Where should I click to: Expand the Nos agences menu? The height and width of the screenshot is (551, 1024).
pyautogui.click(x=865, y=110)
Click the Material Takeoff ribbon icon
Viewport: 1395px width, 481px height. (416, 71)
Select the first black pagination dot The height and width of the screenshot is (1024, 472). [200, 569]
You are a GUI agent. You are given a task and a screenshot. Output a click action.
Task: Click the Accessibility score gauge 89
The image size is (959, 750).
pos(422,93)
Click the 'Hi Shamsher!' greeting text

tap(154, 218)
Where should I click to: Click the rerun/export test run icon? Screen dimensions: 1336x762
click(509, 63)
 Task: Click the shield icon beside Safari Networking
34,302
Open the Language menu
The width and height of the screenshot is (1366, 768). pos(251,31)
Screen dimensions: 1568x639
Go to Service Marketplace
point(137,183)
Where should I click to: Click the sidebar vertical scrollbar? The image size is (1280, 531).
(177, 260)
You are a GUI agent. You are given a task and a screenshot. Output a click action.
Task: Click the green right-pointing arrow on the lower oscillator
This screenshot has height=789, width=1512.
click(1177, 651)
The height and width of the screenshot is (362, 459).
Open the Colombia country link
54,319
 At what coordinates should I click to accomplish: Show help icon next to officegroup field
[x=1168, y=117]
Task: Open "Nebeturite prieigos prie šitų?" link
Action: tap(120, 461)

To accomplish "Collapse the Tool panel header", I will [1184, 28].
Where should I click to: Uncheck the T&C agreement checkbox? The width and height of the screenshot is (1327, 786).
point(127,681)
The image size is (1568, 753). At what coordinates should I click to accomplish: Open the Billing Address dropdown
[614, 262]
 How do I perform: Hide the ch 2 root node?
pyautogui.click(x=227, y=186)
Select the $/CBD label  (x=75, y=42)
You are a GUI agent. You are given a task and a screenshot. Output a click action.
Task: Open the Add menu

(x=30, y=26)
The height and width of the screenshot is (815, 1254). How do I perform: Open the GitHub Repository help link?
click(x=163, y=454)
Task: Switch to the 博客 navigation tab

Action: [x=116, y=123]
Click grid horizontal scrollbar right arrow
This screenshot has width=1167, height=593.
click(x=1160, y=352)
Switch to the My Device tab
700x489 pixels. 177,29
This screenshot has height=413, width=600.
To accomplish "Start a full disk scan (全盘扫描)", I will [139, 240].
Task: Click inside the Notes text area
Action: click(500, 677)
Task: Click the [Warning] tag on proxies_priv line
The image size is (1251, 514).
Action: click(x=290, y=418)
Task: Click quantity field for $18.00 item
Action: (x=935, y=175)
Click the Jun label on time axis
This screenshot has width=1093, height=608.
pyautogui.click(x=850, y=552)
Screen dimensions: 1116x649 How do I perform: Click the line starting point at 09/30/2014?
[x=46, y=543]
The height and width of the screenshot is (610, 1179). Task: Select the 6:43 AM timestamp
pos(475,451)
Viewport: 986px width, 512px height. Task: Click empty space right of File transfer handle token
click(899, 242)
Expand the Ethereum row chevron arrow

────

§ **Work instructions**
Set down only the line containing "Task: Open the Add menu" and the lines after it through the end, exactly as they appear above.

§ **Output for this task**
Task: Open the Add menu

(x=30, y=26)
The height and width of the screenshot is (815, 1254). How do I perform: Open the GitHub Repository help link?
click(x=163, y=454)
Task: Switch to the 博客 navigation tab

Action: [x=116, y=123]
Click grid horizontal scrollbar right arrow
This screenshot has width=1167, height=593.
click(x=1160, y=352)
Switch to the My Device tab
700x489 pixels. 177,29
This screenshot has height=413, width=600.
To accomplish "Start a full disk scan (全盘扫描)", I will [139, 240].
Task: Click inside the Notes text area
Action: click(500, 677)
Task: Click the [Warning] tag on proxies_priv line
The image size is (1251, 514).
Action: click(x=290, y=418)
Task: Click quantity field for $18.00 item
Action: (x=935, y=175)
Click the Jun label on time axis
This screenshot has width=1093, height=608.
pyautogui.click(x=850, y=552)
Screen dimensions: 1116x649 How do I perform: Click the line starting point at 09/30/2014?
[x=46, y=543]
The height and width of the screenshot is (610, 1179). Task: Select the 6:43 AM timestamp
pos(475,451)
Viewport: 986px width, 512px height. Task: Click empty space right of File transfer handle token
click(899, 242)
Expand the Ethereum row chevron arrow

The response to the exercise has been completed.